TogetherGreen -- Again
December 31, 2009 marks the end of my 16-month TogetherGreen Fellowship. The TG program is sponsored by an alliance between Toyota Motors North America and the National Audubon Society (see www.togethergreen.com). Last year, 40 TG Fellows were selected by Audubon to participate in the Fellowship program and I wrote a year ago about our Conservation Leadership Institute at the National Conservation Training Center in West Virginia. A major goal of TogetherGreen is to engage diverse new audiences in conservation. The fellows are certainly a diverse group -- diverse in age, race, religion, and conservation projects.
During the last week of October, Audubon and Toyota brought the 40 Fellows in the first class (there will be five classes over five years) back together for a retreat to share stories, celebrate achievements, and continue learning from each other and from the Audubon staff and guest speakers at the retreat. The retreat itself met all expectations and more. I find it very difficult to explain the energy, the passion, and support we all feel for each other as TG Fellows and the staff who worked with us. I now have brothers and sisters in conservation around the nation (in 23 states) that I know I could turn to for help if it is needed. I see their names published in national magazines like Audubon. We keep in touch via email and Facebook, and although that will diminish over time, there is a special bond with these folks that can never be broken. Knowing they are out there working like we are for conservation is an inspiration to me. If you want to get an idea of what happened in Washington, listen to Drew Lanham's speech on the last day of the retreat (http://www.youtube.com/watch?v=DDm4twqHIIc). Drew is one of the Fellows and we all looked up to him as our spokesperson.
The retreat took place at the new National Museum of the American Indian. The new museum is beautiful and inspiring and I surely recommend you visit it the next time you are in Washington DC. One of the features of the retreat was a guided tour of the museum and the young Cherokee woman who guided us was excellent and made the tour and the museum feel authentic.

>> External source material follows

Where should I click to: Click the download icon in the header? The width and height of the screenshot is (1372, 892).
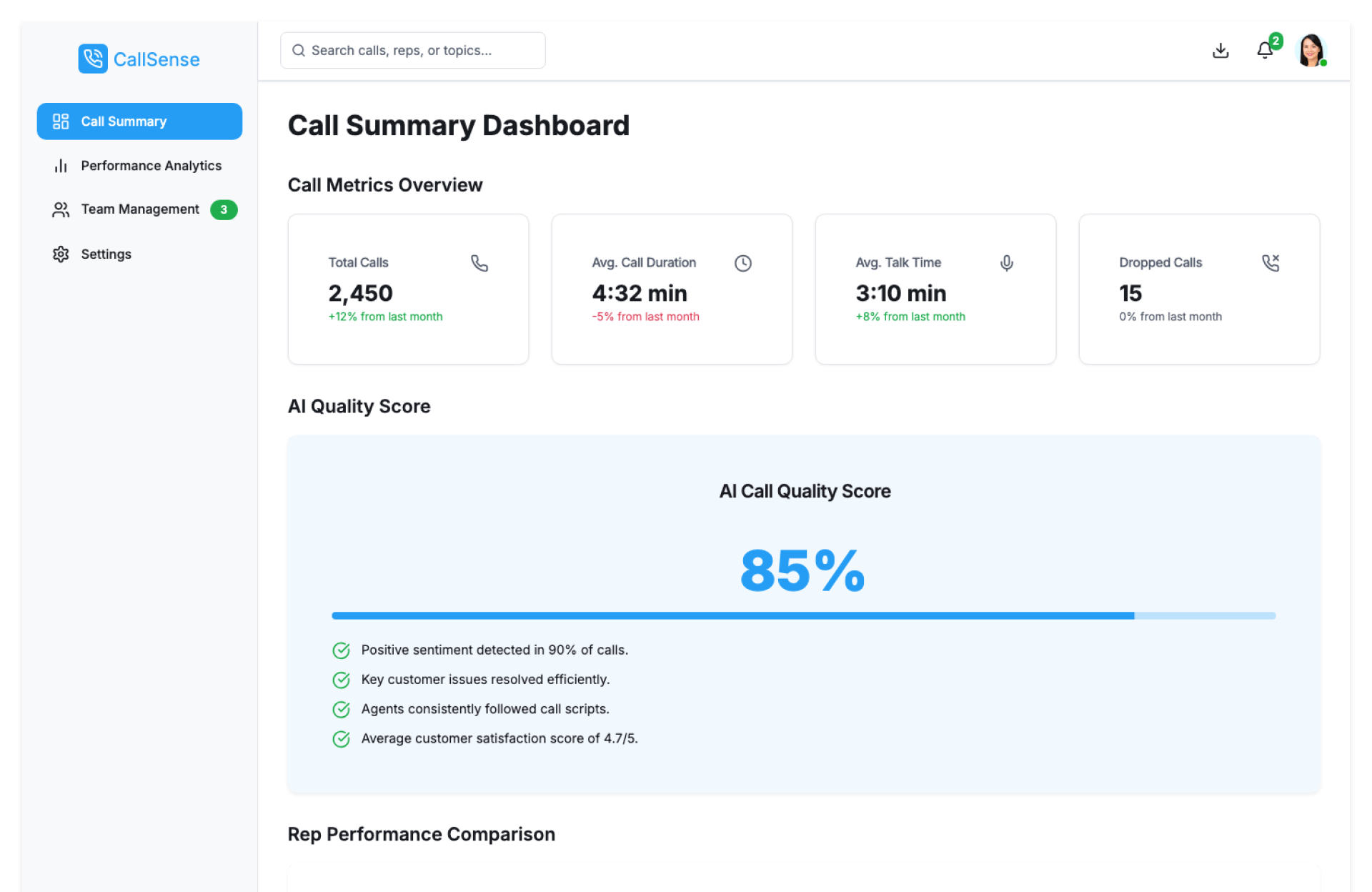[x=1221, y=51]
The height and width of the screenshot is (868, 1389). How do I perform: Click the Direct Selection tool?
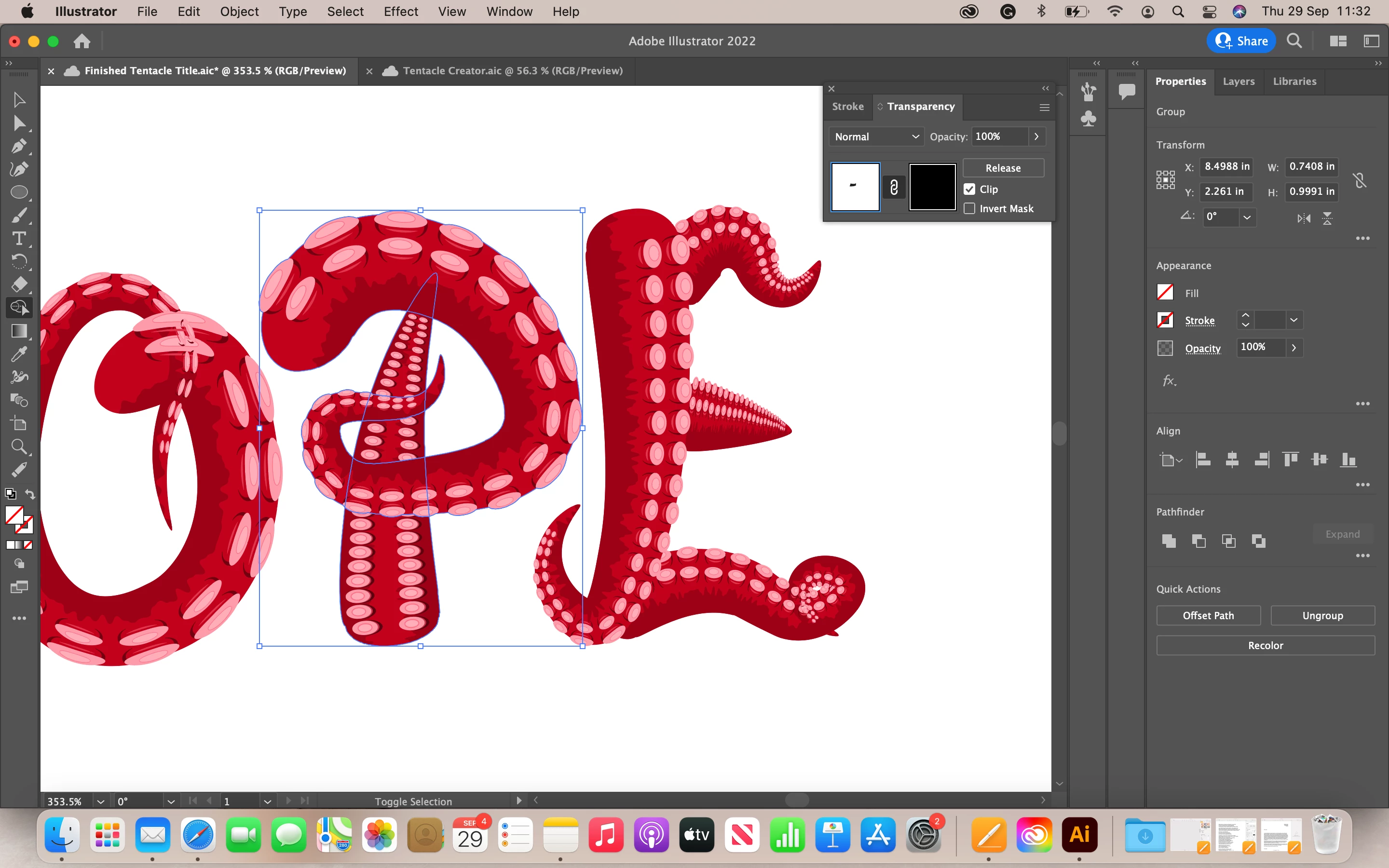(x=19, y=123)
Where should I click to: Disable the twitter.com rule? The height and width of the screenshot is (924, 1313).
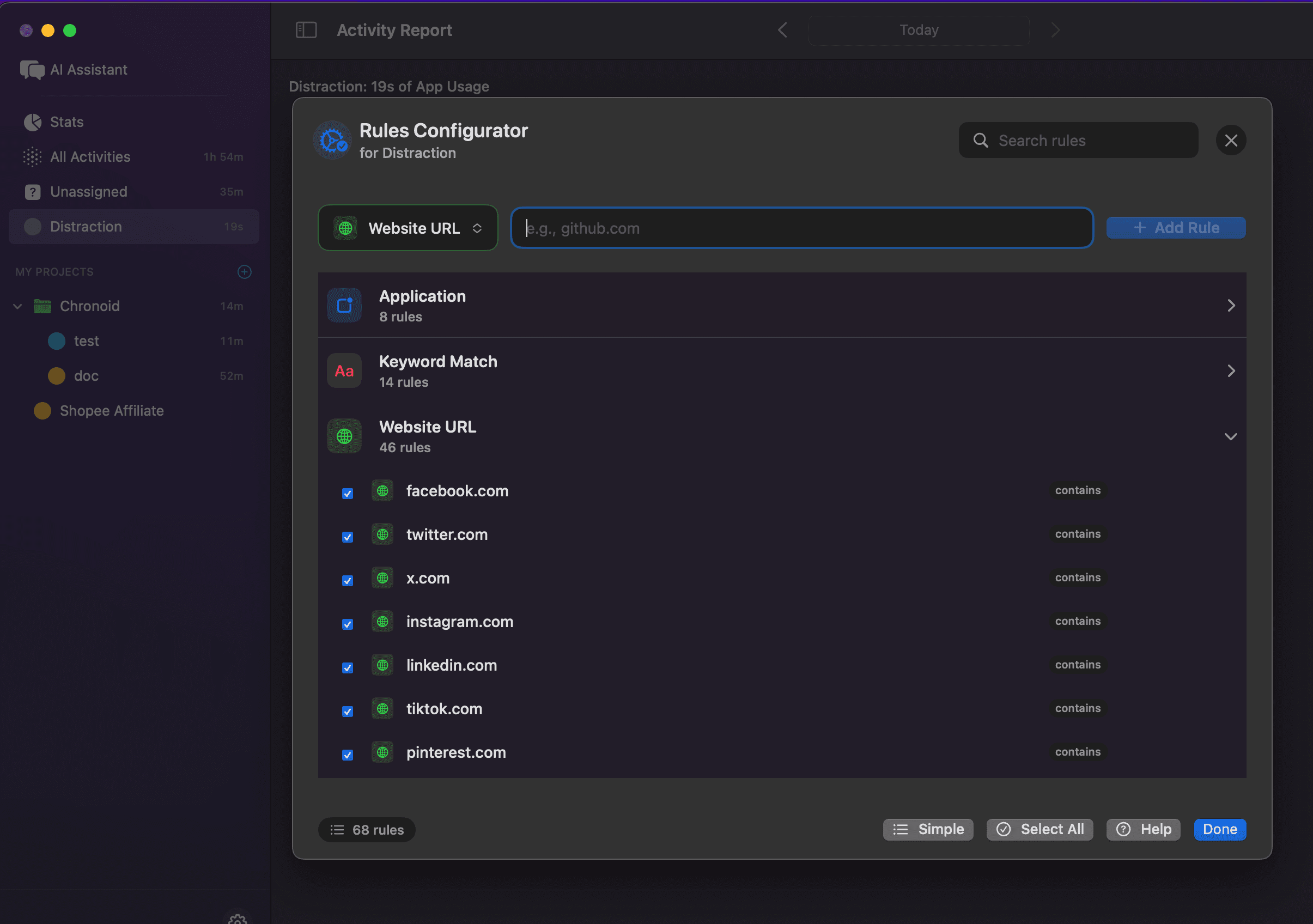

One of the items she showed us is a sculpture on the 4th floor -- don't miss this and its interpretation if you visit. Featured in the sculpture were George Washington and two Oneida Iroquois -- a clan mother and a chief. These two took food to our soldiers at Valley Forge in the terrible winter of our revolution and quite possibly changed the course of history. There are many other features on the statue -- wolf, turtle, bear, eagle, a rock in the white pine tree, a wampum belt -- all with meaning and interest.
But it was the back of the statue that made an impression on us all. There was a little Oneida girl representing the seventh generation. She represents the American Indian tradition of making decisions thinking how they will affect the seventh generation of descendants. That's your grandchildren's grandchildren's grandchildren's children.
We stood silently listening to the guide tell us about this and also her tradition of knowing the presence of her grandmothers watching over her. At this point I realized how appropriate is was for this TogetherGreen event to be at this museum and how much what we do at Lehigh Gap fits with this philosophy. We took a ravaged landscape and began the process of healing and recovery that will go on for generations. We leave behind a legacy and I hope the seventh generation who comes after us gets to enjoy what we have left behind and continues to care for it.
My TG Fellowship officially ends on December 31, but the fellowship will continue -- with the Fellows, Audubon staff, the conservation heroes of the past, and the generations of conservationists still to come.